Ernest Fanelli
Country: | France |
Period: | Impressionism |
Biography
Ernest Fanelli (1860–1917) was a French composer of Italian descent who is best known for sparking a controversy about the origins of Impressionist music when his composition Tableaux Symphoniques was first performed in 1912. George Antheil asserted that Fanelli was "one of the greatest inventors and musical iconoclasts of all time",[1] but he remains an obscure figure.

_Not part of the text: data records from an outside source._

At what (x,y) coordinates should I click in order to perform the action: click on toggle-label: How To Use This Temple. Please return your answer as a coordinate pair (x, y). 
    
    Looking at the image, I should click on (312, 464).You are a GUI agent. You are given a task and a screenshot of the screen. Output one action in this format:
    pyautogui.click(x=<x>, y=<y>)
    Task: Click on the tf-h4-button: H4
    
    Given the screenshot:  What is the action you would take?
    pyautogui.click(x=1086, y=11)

Fanelli was born in Paris on 29 June 1860, his family having emigrated to France from Bologna. He studied music at the Paris Conservatoire for a few years from 1876, but was expelled because of his disputes with the teaching staff. The claim that he studied there with Charles-Valentin Alkan[2] is mistaken, as Alkan quit the Conservatoire in 1848, but he may have studied with Alkan's brother, Napoléon, who was the Conservatoire professor of solfège at the time. Fanelli worked as a timpanist before returning to musical studies under Léo Delibes. Again he failed to complete his studies, this time for lack of funds, and returned to work as a jobbing percussionist. He continued in self-taught studies of composition and began to create his own works.[1]

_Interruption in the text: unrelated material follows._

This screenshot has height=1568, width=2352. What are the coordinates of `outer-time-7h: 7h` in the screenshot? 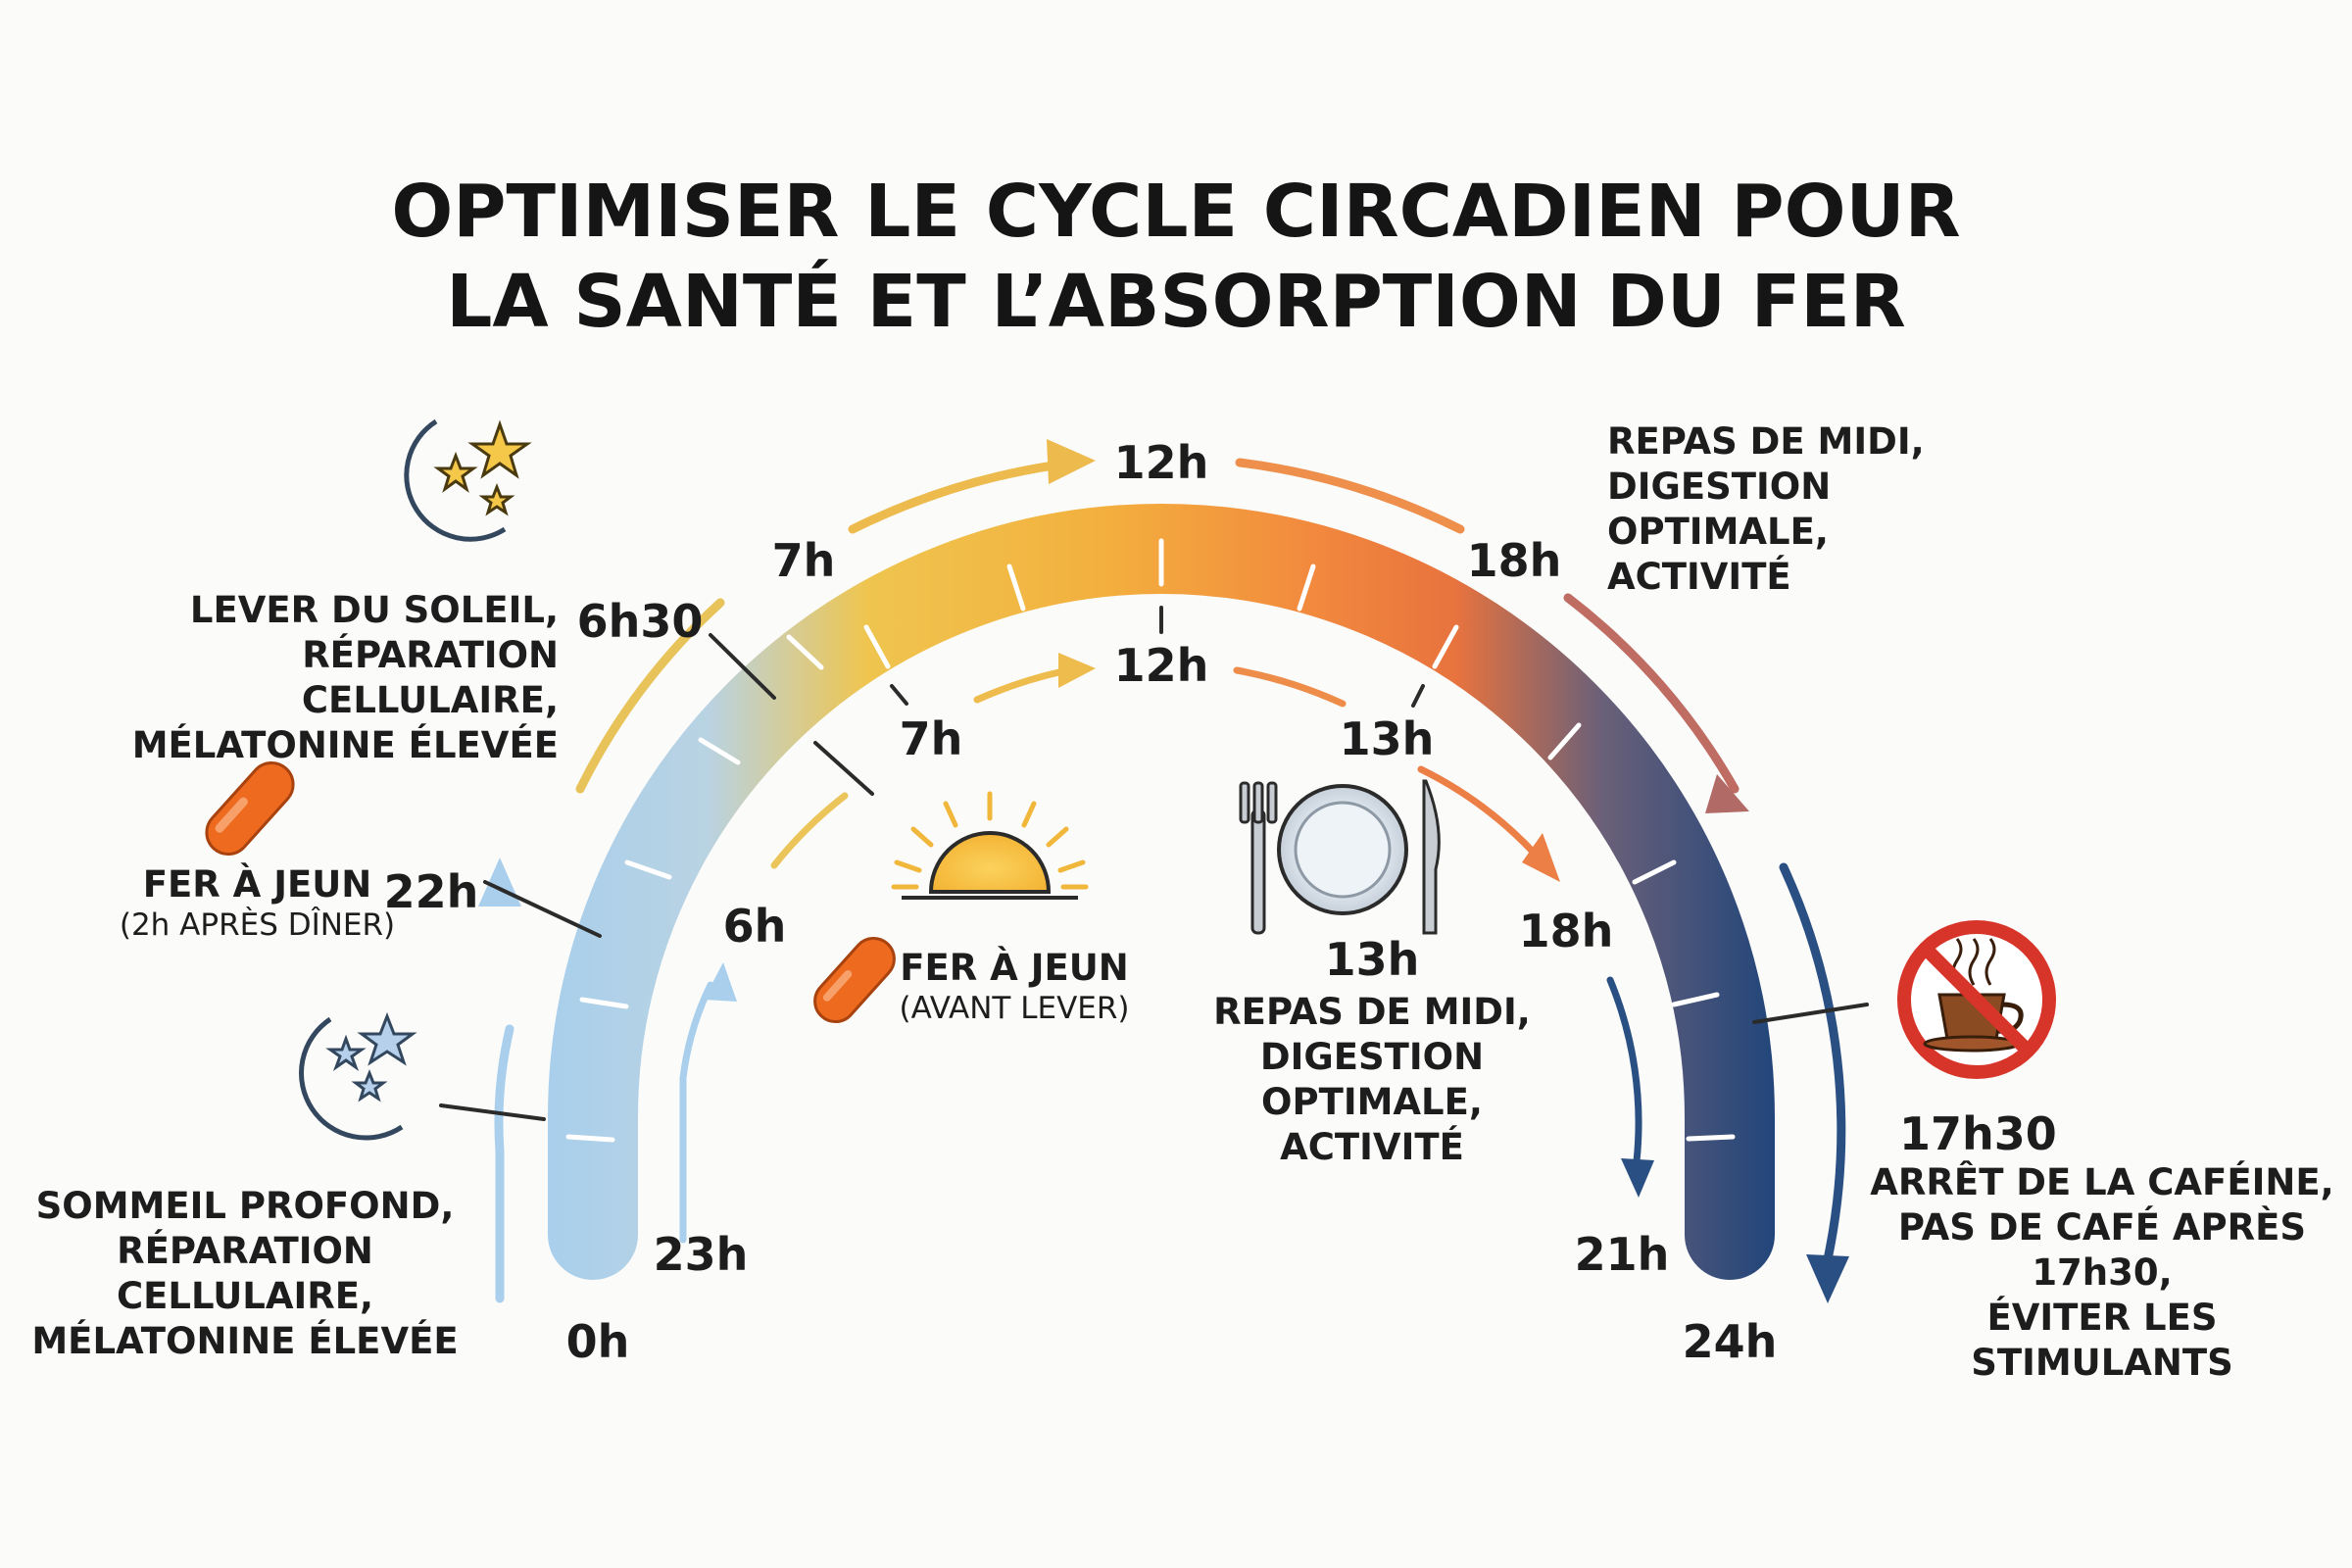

In 1912 Fanelli was seeking work as a musical copyist, and submitted a manuscript to Gabriel Pierné as an example of his neat handwriting. Pierné was intrigued by the music itself, which Fanelli told him was one of his own compositions, Tableaux Symphoniques, written nearly 30 years earlier. Pierné found evidence of radical musical innovations anticipating the recent work of Claude Debussy. He arranged for Thebes, the first part of the Tableaux, to be performed, creating a sensation in the musical press.[1] Pierné later performed several other works by Fanelli. Debussy himself reviewed the work, taking a sceptical view that Fanelli had "an acute sense of musical ornamentation" but that it "dragged [him] towards such an extreme need of minute description" that it made him "lose his sense of direction.".[1]

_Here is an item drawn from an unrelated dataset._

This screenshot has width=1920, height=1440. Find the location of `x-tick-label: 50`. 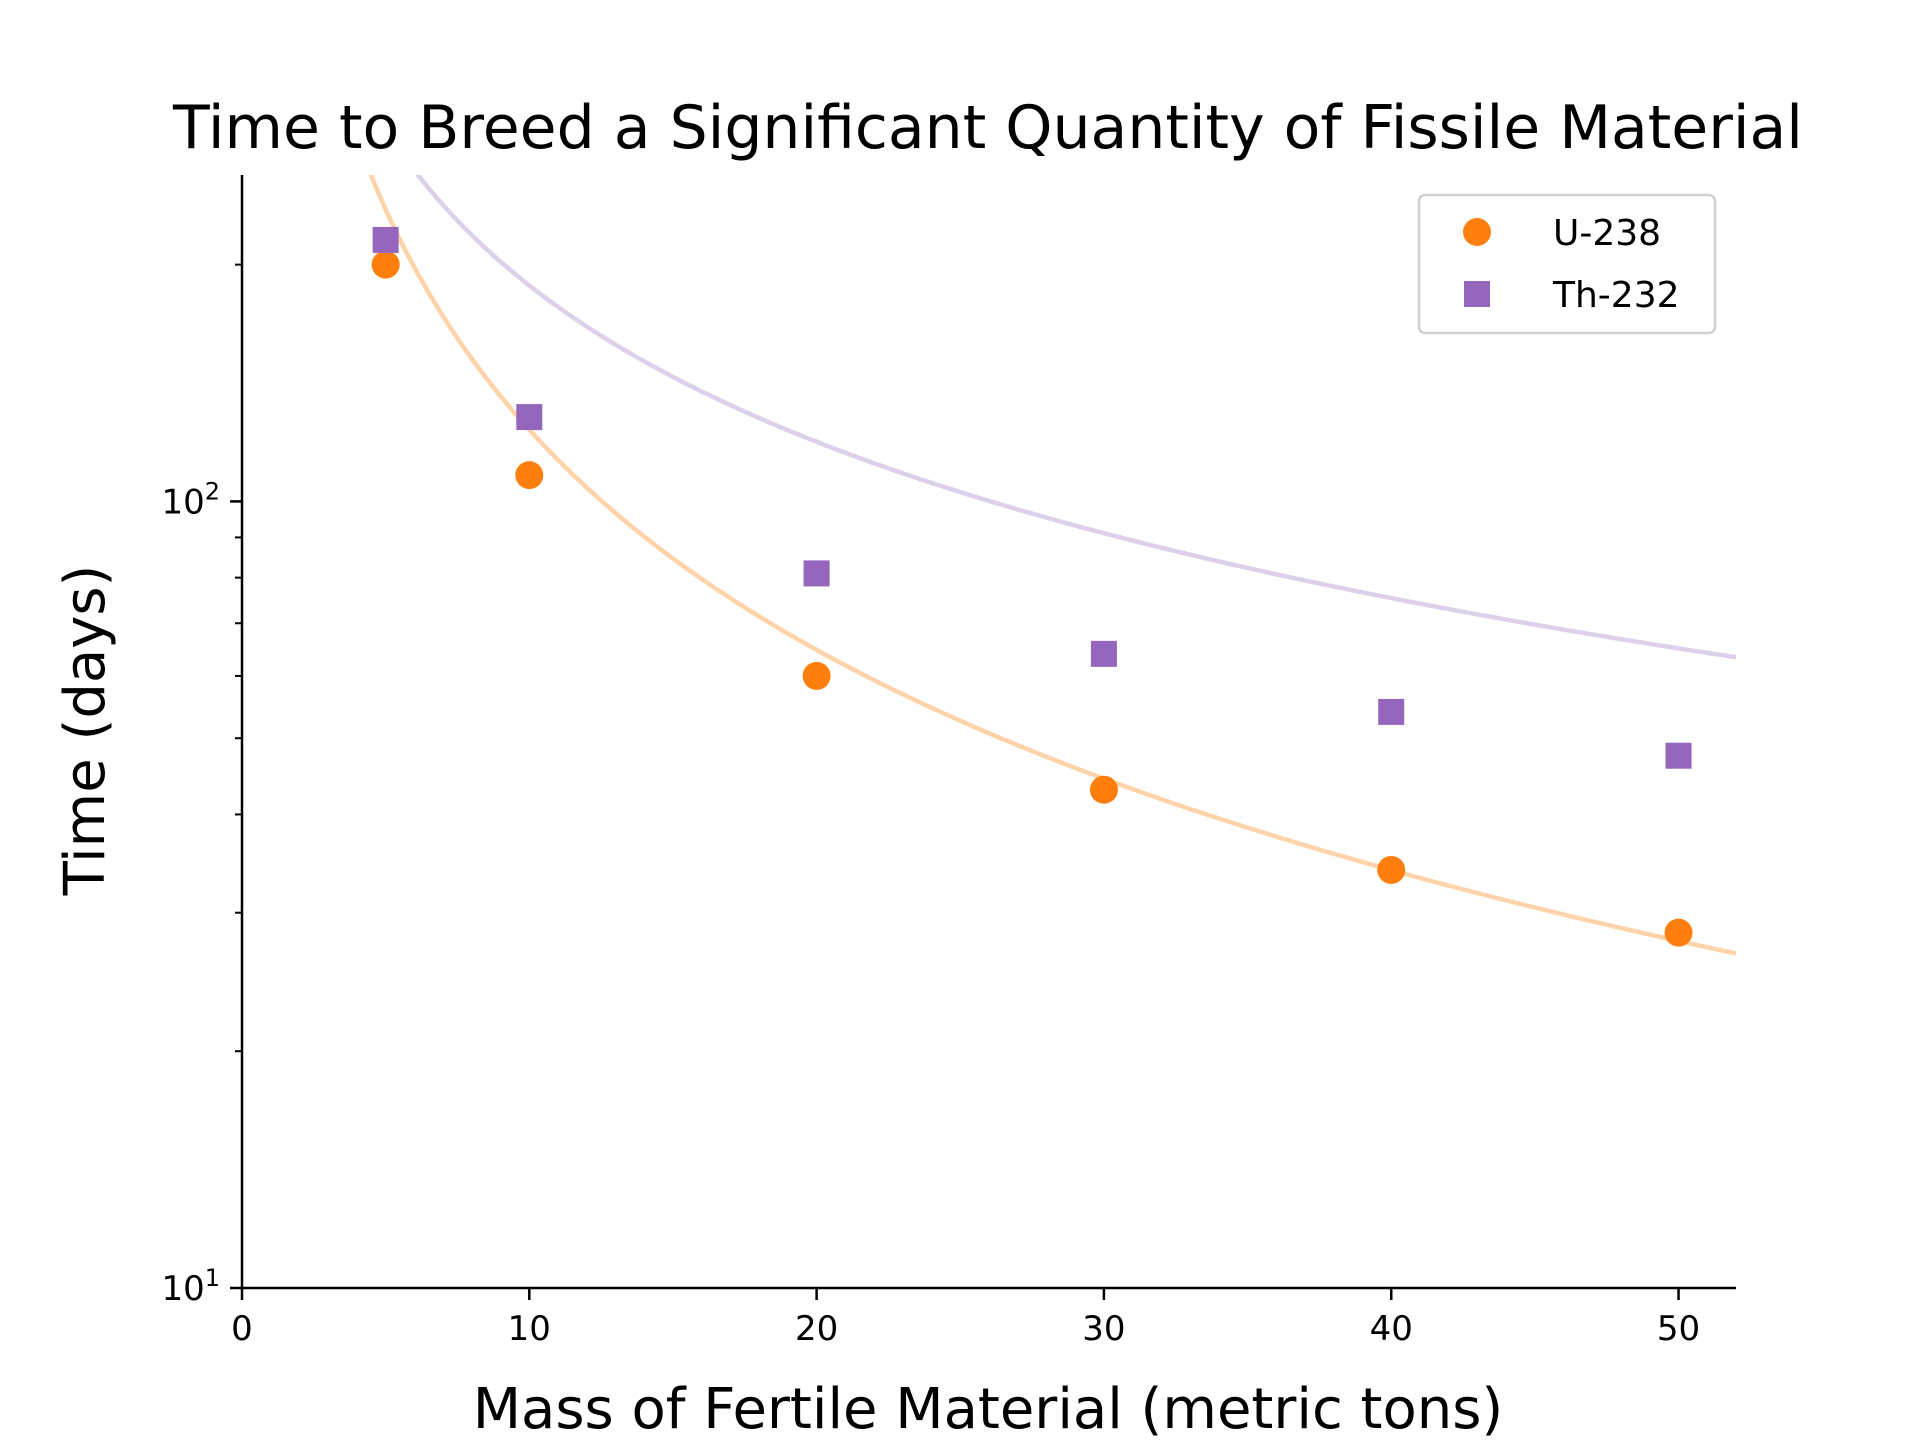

Fanelli was supported by Judith Gautier, the daughter of Théophile Gautier, whose novel The Romance of the Mummy had inspired the Tableaux Symphoniques. Gautier sponsored a private performance of the work and helped to fund him to produce transcriptions of his works.[3]
Fanelli himself was unable to capitalise on his new fame. He had given up composing in 1894, several years before he became well known, and could not or would not resume creative work. He continued to work as a performer to support his wife and children and died a few years later.